The Push to Be Perfect

"We are all slaves to our GPAs. Naviance is the perfect representation of this; an entire high-school career, everything you have said, done, thought or thought about thinking, saying or doing, is reduced to a pixel on a screen. Who you are becomes a small dot, and you are either above the line or below the line; that...." (Written by one of my students after a conversation about SATs and grades on 4/3/14.)  

We are demoralizing our kids. Seventeen years reduced to a dot on a graph. Either 
above the line, or below it. This push to be perfect; to build their college resumes, is killing them with stress. They can't take risks, because that one low grade might ruin their average... and their chances. How can anyone be good at everything? In the real world, is anyone really perfect? Is everyone you know successful at everything they attempt? Are you? 

As more and more students apply to colleges, the pressure increases to differentiate yourself from other applicants. Students "game the system," by padding their resumes with clubs that don't really function or community service done just for the sake of the resume. I hear students all the time saying things like, "... I'm just doing it so I can put it on my app." Or, "... I don't really like it, but I have to do it for college." I can't blame them. Our society has created this paradigm and they are just navigating their way through it as best they can.

But how sad is it that students dance, sail, play sports and do community service that they don't really care about, just because they "have to" for college? No wonder our kids are strained and disengaged. Add to that the tests and the AP or honors classes they have to take, and we have burned out, stressed and sleep deprived adolescents. 

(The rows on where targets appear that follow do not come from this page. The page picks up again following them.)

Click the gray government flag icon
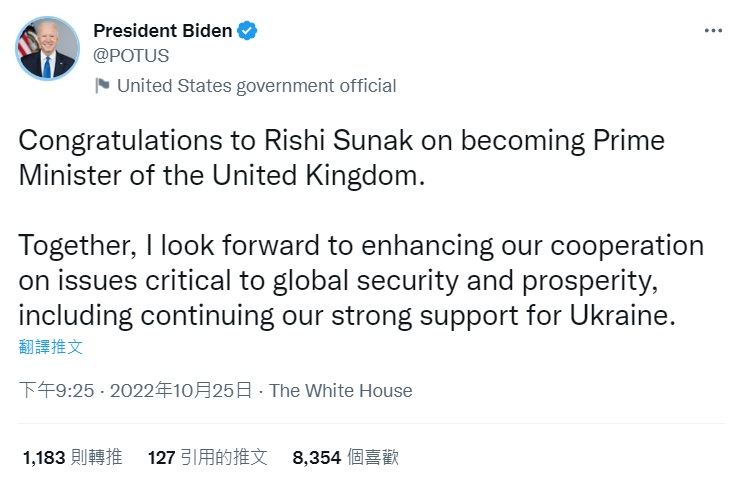 click(102, 86)
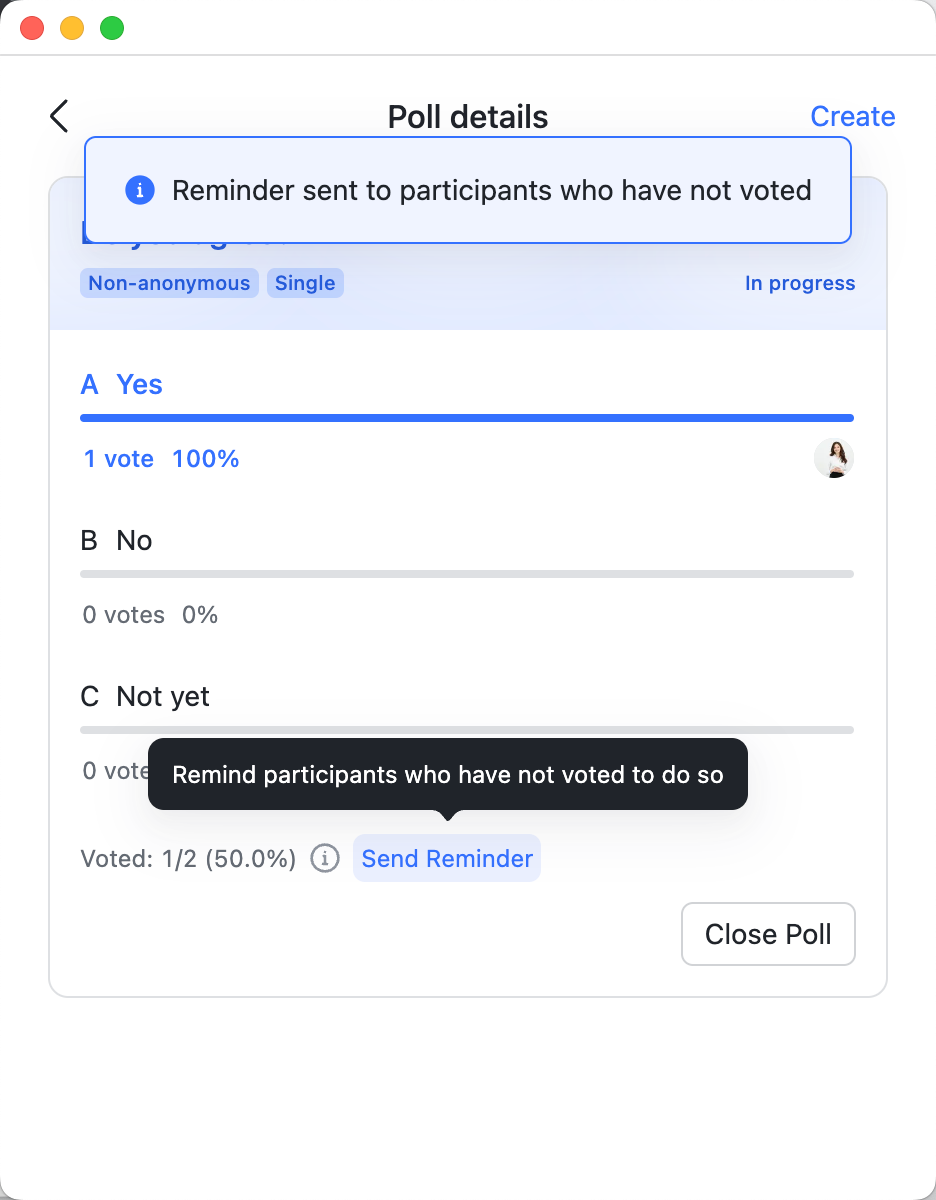This screenshot has width=936, height=1200.
Task: Open the voter's avatar next to option A
Action: (x=833, y=458)
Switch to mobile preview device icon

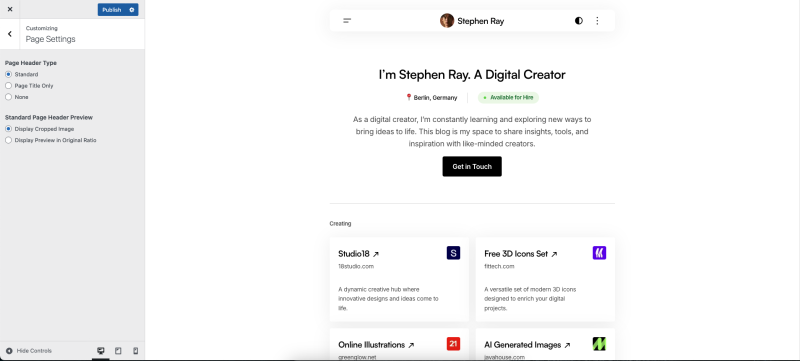pyautogui.click(x=135, y=351)
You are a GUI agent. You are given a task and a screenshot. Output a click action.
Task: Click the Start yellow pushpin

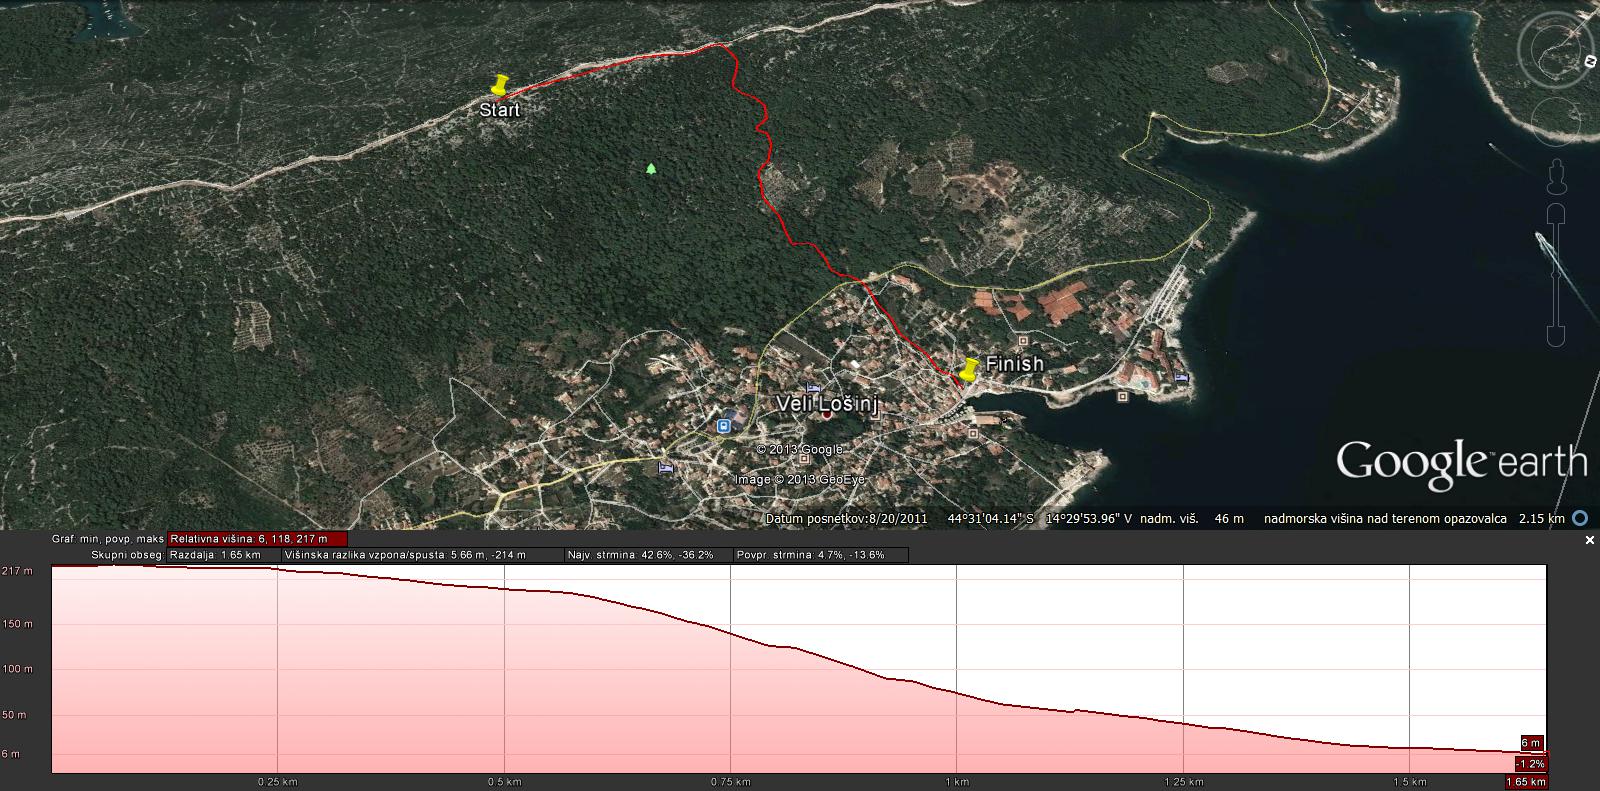[x=499, y=85]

I talk to my students every day about this. I ask them again and again why they are jumping through these hoops. They know it's not what they want to do or what they care about, but they are trapped by the college pressures. If colleges start looking beyond test scores and grades, then students and parents will feel less pressure to follow this narrow path. If colleges accept that 'outside the box' thinker, or that kid who doesn't necessarily have the best scores or grades, but has proven their talents in some real-world way, then, the focus might begin to shift. There are positive signs: MIT began, earlier this year, to accept Maker portfolios. Some schools, like Bard College and Bates, are part of an increasing number of high-level schools that are test-optional or test-flexible. (The list is on the Fair Test website: http://www.fairtest.org/university/optional)  

It's not entirely the fault of colleges. At the other end, middle and high schools must develop students who aren't afraid to take risks, who see potential in the world around them, and who know that they can make a difference. As educators, we must develop our students' creative confidence, revitalize their curiosity and empower them to become active participants in the world. Perhaps if there is pressure from both sides, we can help our students.